Демонология Древнего Китая
Шрифт:
Веру в то, что души мертвецов — ша являются в свои прежние жилища и нападают на их обитателей, довольно-таки трудно примирить с представлениями иного рода, тоже глубоко проникшими в сознание китайцев, а именно, что души эти не могут быть врагами бывших родственников, напротив, они выступают в качестве их естественных покровителей, своего рода домашних божеств-защитников очага. Недоумение по поводу такой непоследовательности высказывал, как мы помним, и один их китайских авторов. Однако боязнь ша, очевидно, насчитывает долгую историю, ибо, быть может, именно она лежит в основе древнего ритуала, когда правителей обязательно сопровождал эскорт заклинателей духов, вооруженных самыми разнообразными инструментами, «отгоняющими зло». Несомненно, тот же страх до сих заставляет жителей Амоя пребывать в твердом убеждении, что посещение домов, в которых побывала смерть, или даже встреча с погребальной процессией
Опасности, которые таят в себе души мертвецов, усугубляются еще и тем обстоятельством, что они часто появляются вместе с могущественными демонами, под чьей властью они находятся. Говоря в свое время об обычаях и ритуалах, связанных со уходом человека в мир иной, мы упоминали о распространенном среди китайцев веровании в то, что покидающий бренный мир человек попадает в объятия злобных демонов. Впрочем, в этом нет ничего удивительного, ибо как может человек, которого при жизни потусторонние существа окружали со всех сторон, избегнуть их коварных козней после того, как он расстался со своей материальной оболочкой, а значит, и со своей физической силой?

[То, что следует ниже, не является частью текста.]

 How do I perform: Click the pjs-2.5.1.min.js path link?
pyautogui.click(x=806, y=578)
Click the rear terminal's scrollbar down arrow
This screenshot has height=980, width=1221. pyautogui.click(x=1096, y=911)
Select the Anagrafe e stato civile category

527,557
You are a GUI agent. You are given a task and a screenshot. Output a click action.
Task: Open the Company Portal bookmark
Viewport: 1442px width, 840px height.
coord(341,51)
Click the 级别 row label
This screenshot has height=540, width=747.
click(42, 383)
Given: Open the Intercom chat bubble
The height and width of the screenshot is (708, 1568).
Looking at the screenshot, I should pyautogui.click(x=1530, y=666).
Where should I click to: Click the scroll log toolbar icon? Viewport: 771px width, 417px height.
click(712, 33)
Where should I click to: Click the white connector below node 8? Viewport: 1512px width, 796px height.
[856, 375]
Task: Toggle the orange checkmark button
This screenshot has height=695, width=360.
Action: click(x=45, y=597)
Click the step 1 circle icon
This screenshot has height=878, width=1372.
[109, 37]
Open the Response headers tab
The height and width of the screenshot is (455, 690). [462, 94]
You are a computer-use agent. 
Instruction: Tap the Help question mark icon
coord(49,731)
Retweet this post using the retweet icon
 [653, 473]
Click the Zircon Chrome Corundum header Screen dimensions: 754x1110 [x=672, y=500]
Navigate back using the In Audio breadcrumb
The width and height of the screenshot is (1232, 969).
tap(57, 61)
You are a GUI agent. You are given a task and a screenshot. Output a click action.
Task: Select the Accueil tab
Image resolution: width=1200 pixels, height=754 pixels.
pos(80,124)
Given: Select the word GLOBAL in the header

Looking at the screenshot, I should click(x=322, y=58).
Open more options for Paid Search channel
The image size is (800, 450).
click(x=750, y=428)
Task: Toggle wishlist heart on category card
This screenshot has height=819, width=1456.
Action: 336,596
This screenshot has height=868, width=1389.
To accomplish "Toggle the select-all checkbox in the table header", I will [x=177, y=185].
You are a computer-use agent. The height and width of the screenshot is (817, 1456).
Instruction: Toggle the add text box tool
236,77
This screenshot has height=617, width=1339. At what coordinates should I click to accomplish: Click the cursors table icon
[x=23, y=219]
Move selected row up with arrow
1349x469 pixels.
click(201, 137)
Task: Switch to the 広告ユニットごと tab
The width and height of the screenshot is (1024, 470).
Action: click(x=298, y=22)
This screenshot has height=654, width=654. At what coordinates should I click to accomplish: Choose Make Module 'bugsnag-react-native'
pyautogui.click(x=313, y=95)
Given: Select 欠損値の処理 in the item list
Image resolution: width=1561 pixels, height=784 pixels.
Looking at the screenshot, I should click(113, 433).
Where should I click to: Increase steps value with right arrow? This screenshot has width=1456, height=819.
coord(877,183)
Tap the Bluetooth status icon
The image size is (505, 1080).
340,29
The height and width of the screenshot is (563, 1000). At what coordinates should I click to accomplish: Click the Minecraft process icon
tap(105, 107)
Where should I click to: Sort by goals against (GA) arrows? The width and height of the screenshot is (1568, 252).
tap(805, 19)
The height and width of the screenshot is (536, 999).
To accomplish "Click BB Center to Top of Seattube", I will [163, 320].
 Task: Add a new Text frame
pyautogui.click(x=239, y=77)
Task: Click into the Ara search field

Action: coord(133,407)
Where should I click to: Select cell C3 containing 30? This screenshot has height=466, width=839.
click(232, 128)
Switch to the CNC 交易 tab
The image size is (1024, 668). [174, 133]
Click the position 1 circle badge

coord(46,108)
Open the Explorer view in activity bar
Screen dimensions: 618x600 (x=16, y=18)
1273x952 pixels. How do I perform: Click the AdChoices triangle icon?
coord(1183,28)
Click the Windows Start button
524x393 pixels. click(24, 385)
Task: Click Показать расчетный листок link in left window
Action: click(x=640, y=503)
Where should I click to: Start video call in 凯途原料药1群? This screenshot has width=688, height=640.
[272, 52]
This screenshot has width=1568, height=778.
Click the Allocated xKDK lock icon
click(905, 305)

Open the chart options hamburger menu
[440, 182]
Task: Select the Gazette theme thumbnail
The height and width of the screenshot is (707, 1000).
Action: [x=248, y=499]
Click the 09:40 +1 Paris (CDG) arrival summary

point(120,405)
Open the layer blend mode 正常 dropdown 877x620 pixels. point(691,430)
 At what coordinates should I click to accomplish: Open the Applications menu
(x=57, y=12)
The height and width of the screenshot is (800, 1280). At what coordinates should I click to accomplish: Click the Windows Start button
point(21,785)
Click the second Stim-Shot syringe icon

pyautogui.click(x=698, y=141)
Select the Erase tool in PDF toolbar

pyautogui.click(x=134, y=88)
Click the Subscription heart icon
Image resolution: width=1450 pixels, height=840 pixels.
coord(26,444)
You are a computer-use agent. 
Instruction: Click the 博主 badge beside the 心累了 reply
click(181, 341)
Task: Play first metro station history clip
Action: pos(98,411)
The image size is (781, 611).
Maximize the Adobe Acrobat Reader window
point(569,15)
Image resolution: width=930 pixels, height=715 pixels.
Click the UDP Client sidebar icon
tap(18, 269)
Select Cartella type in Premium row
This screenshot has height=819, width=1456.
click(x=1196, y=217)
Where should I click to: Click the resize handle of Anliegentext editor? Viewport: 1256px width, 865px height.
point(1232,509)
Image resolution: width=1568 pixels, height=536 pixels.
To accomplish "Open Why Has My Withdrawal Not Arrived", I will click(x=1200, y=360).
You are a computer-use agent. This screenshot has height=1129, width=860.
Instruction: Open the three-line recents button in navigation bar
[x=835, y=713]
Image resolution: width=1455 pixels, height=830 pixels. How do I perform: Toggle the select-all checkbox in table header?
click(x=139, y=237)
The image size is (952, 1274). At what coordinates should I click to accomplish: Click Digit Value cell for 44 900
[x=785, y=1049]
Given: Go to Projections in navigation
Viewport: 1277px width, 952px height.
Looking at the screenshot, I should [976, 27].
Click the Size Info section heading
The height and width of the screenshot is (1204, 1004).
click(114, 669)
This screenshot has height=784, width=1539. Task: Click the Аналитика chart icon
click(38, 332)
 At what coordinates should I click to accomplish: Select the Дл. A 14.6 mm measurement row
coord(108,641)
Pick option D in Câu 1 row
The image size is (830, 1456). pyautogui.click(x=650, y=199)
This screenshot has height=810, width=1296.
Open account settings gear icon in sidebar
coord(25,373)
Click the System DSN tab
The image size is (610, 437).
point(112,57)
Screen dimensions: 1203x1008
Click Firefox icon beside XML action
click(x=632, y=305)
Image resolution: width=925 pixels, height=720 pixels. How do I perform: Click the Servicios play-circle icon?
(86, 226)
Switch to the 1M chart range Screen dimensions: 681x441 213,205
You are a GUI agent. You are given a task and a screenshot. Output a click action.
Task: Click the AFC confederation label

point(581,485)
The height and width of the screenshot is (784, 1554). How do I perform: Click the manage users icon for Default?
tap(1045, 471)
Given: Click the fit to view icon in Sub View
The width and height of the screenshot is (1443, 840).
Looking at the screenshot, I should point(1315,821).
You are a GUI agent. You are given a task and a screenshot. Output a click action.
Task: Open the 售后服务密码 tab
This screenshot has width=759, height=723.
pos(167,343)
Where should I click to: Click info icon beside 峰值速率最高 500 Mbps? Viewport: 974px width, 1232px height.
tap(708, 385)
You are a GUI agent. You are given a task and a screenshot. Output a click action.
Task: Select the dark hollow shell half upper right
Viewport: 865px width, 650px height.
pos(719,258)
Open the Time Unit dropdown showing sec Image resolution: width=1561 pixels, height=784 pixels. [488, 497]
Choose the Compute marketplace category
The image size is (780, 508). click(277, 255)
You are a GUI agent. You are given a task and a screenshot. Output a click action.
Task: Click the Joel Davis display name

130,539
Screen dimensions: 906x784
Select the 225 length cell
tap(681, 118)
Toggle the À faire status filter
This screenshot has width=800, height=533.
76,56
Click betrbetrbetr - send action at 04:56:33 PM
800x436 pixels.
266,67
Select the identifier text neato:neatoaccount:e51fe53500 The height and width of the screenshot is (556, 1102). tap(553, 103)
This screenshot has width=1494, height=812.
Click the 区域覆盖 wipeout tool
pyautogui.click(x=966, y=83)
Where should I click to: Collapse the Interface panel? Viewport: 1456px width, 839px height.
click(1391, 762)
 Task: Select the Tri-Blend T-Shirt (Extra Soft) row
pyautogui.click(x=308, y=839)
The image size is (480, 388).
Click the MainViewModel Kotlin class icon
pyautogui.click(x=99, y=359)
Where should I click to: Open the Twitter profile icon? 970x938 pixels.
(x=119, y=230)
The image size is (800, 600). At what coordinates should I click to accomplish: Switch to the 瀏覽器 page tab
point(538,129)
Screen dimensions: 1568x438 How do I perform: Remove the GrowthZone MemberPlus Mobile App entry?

«В области Хуайань человек по фамилии Ли жил со своей женой в гармонии даже более совершенной, чем гармония лютни и арфы. Но в возрасте тридцати с небольшим лет Ли заболел и умер. Тело положили в гроб, но супруга его никак не могла найти в себе силы для того, чтобы заколотить крышку гроба гвоздями; дни и ночи напролет она горько плакала, время от времени поднимая крышку, чтобы еще раз взглянуть на лицо мужа. В старину всегда бывало так, что на седьмой день после смерти человека появлялась его ша. Накануне этого дня все, даже ближайшие родственники, убежали из дома, жена же не захотела этого делать: спрятав детей в другой комнате, она села за занавесками кровати, на которой когда-то спал ее муж, и стала ждать.
Когда пробили вторую стражу, налетел холодный ветер, лампа вдруг стала источать зеленый свет, и женщина увидела демона с красными волосами и круглыми глазами. Ростом он был в чжан с лишним, в руках держал железный трезубец; на веревке он втащил тело мужа в комнату. Но как только он увидел стоявшие перед гробом жертвенное вино и яства, он тут же бросил и веревку, и свой трезубец и начал запихивать все это себе в рот огромными горстями — каждый раз, когда он заглатывал кушанья, в животе его раздавалось щелканье. Тем временем муж в глубоком удручении ходил по комнате, прикасался к столам и стульям, тяжело вздыхая, и, наконец, подбежал к своей кровати и поднял занавески. Жена его зарыдала и схватила его в свои объятия, но тут же она почувствовала дикий холод, словно какое-то густое ледяное облако двигалось вслед за мужем, а теперь окутало и ее. Красноволосый демон попытался было оттащить мужа от нее с помощью веревки, но тут женщина стала громко звать на помощь своих сыновей и дочерей. Призрак с красными волосами убежал прочь, а жена и дети, облепив душу со всех сторон, положили ее в гроб — мертвец начал дышать. Тогда жена взяла мужа на руки, отнесла на кровать и дала ему выпить рисового отвара. На рассвете он пришел в себя. Железный трезубец демона оказался бумажным, похожим на те, что люди сжигают во время церемоний в честь духов.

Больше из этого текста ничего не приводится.